90% of interest-only mortgage holders say they have a strategy or strategies in place to repay the capital sum owing on their mortgage at the end of the term, a major study by the Financial Conduct Authority (FCA) has found.

Only 10% say they have no strategy in place to repay their mortgage.

Less than 2.5% of the population say that they do not have a strategy in place to repay the mortgage and were unaware at mortgage inception that they needed such a strategy.

Most interest-only mortgage holders (72%) have one or two types of repayment strategy in place with a small proportion (16%) relying on a wider range (four or more).

The most common repayment strategies are around savings and investments. The most used repayment strategy is an endowment policy, cited by 32%. Just over a quarter intend to sell their home (26% say their plan is to downsize or to sell their home and not buy another).
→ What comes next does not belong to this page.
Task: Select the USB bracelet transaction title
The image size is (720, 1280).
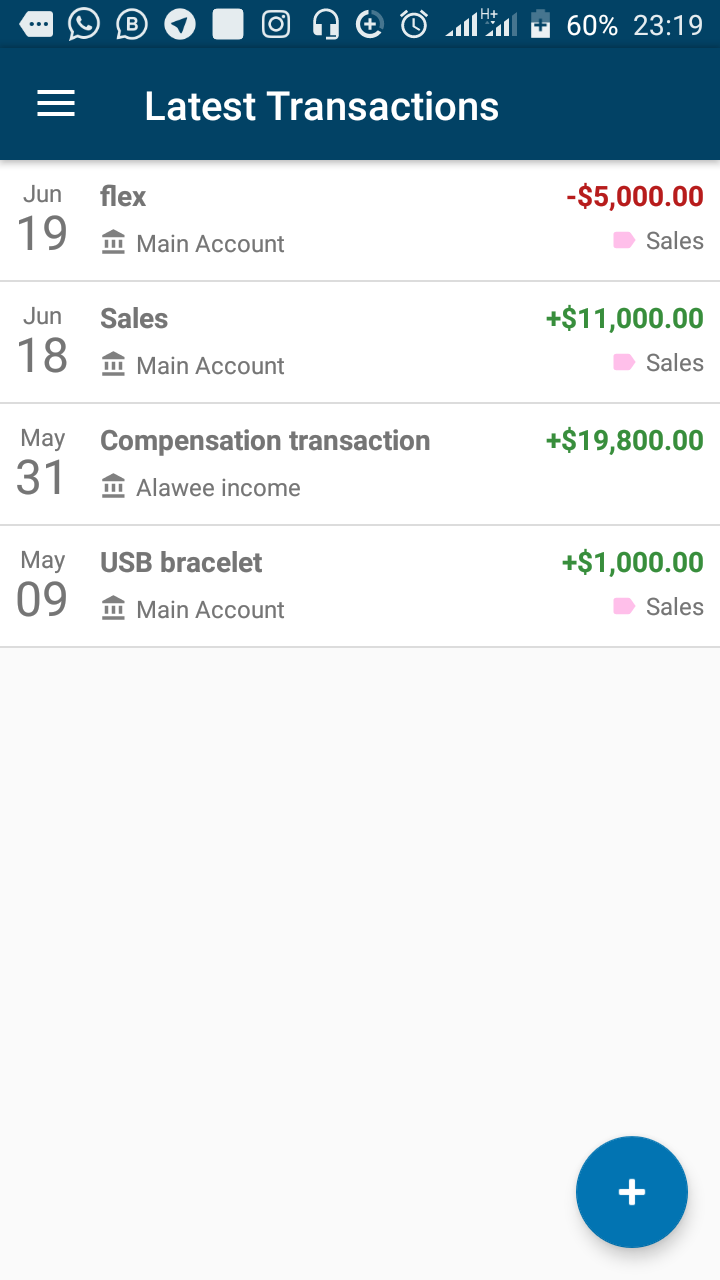Action: (181, 563)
18% intend to make overpayments or use disposable income. 18% intend to switch away from their interest-only mortgage, either by switching to repayment or by making another change, with 14% intending to change to a repayment mortgage at some time in the future when funds permit. 5% said they would not be able to pay back the mortgage.

Paul Smee, CML director general, said: “It is reassuring that the regulator’s findings echo our own, and suggest that the majority of interest-only customers are both aware of their repayment obligations, and have at least a reasonable plan about how they expect to repay their loan.

“Lenders recognise that they have a valuable role to play in helping their customers to plan ahead, and to take action in good time to reduce the risk of being caught short when the time comes for the mortgage to be repaid.

“We are working as an industry to ensure that good, pre-emptive communication with interest-only mortgage customers is the norm. Most people, even if they have not yet done so, have time to plan a satisfactory strategy for when their mortgage reaches maturity.”

Martin Wheatley, chief executive of the FCA, added: “We welcome lenders’ commitment to pro-active communication with their interest-only customers, and also their commitment to helping at-risk customers to try to find satisfactory solutions to unexpected shortfalls.

“Borrowers themselves do need to respond and engage with their lenders on how they plan to repay. My advice to borrowers is to not bury your head in the sand – understand the terms of your mortgage agreement and take control.”